Jensen's analysis also juxtaposes the Danish with contemporary British and French West Indian colonies to provide insight into the colonial systems and the health of slaves. Within three case studies of the health policy of the Danish colonial administration, Jensen evaluates the nutrition of the enslaved population on the Danish, British, and French West Indian islands. Jensen emphasizes both the production and nutritional value of food consumed by slaves on St. Croix, finding that the amount of food provided depended on the amount of work performed. Because therewas no regulation on the minimum amount of food given to each slave, the typical slave diet consisted of yams and corn meal. In 1817, the Danish administration heard complaints from the slaves on St. Croix about undersized rations, at which time Governor General Bentzon issued a public proclamation condemning planters who instead of handing out provisions gave their workers a day off to work their own provision grounds. As a result, between 1817 and 1848, the minimum ration for an adult slave on St. Croix increased to six quarts of corn meal, or twenty-four pounds of yams or other root crops, plus six salted herrings or other fish. Younger and smaller slaves received proportionally smaller rations. This proclamation created a precedent for the colonial administration to intervene against the planters in the health care of the enslaved. Jensen also provides a quantitative analysis of the caloric intake and nutritional value of this diet and how it compared with the calories burned by the average slave on a sugar plantation. In the final analysis of the Danish, French, and British West Indian colonies, Jensen concluded that despite government intervention, slaves continued to receive inadequate nutrition, which led to malnutrition, weakened immune systems, high mortality, and low fertility rates. Administrative control of workloads was weaker on St. Croix than in French and British colonies. However, in food supply, vaccinations, and regulation of physicians and midwives, the Danish West Indian administration initiated health policies with relatively greater effectiveness than the French and British administrations.
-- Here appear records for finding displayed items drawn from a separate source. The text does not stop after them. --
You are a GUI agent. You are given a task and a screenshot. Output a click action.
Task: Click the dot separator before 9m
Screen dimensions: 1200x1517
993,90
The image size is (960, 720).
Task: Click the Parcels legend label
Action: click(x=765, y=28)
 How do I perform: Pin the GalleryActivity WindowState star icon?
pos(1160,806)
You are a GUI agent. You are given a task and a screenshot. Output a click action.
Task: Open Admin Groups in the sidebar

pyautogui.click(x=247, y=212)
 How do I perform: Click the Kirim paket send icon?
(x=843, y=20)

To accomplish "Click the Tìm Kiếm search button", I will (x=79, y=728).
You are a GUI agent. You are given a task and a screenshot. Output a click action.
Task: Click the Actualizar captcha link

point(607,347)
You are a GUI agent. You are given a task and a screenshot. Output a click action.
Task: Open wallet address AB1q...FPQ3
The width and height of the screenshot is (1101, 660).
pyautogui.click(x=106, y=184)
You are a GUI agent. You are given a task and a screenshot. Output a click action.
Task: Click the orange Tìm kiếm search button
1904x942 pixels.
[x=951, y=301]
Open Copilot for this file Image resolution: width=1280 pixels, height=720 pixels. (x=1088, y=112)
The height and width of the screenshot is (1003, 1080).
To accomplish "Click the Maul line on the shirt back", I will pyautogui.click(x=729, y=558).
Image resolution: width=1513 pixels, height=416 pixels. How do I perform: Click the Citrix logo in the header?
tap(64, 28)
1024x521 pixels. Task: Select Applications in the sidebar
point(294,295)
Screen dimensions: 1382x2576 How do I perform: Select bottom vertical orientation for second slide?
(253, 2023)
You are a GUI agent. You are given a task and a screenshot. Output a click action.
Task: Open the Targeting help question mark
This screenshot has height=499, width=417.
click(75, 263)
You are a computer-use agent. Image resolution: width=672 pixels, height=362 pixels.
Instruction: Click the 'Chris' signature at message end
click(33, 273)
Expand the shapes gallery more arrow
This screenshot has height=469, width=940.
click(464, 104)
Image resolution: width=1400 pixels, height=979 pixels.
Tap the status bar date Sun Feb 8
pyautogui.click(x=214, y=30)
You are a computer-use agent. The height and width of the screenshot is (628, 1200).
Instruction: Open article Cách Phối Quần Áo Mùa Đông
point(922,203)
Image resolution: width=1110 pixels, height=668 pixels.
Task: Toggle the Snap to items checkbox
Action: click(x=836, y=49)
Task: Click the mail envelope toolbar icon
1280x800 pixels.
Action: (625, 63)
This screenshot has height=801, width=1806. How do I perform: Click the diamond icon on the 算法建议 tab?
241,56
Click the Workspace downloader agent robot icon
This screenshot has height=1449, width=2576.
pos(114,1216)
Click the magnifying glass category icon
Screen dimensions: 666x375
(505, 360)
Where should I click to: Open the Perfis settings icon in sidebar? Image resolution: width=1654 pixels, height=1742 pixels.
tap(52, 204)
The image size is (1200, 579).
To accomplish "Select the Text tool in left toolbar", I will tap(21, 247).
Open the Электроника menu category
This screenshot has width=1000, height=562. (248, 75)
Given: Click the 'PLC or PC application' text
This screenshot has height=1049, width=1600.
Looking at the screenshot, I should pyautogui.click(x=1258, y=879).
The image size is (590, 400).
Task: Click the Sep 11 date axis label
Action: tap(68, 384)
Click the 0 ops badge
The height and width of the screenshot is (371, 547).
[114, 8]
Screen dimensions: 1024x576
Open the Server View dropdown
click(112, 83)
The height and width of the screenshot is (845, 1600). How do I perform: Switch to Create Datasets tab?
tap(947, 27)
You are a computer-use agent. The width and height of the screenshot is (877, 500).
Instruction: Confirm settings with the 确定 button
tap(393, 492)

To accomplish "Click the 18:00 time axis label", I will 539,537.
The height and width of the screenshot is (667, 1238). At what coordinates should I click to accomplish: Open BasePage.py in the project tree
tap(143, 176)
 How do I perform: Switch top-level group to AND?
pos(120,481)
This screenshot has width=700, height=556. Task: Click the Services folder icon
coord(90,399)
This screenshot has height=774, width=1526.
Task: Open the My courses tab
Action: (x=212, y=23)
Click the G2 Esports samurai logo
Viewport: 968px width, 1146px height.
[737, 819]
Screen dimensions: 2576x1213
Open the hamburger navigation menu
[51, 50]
These health-care efforts, however, often clashed with the authority of the planters. The enslaved, themselves, also participated in the struggle for power over their own health.

Jensen's work provides a detailed analysis of the health-care system in the Danish West Indies and the ways in which government regulation was met with resistance prior to the end of the plantation system in 1848. More importantly, the framework and methodology that he employs provide a valuable model for interpreting the relationship between health care, government, planters, and slaves in plantation societies. The [End Page 311] organization of the book is its greatest flaw, often choppy and repetitive, at times making this a tedious read. However, in the final analysis, For the Health of the Enslaved is convincing, well researched, and a must-have for anyone interested slavery, health care, or colonial power structures.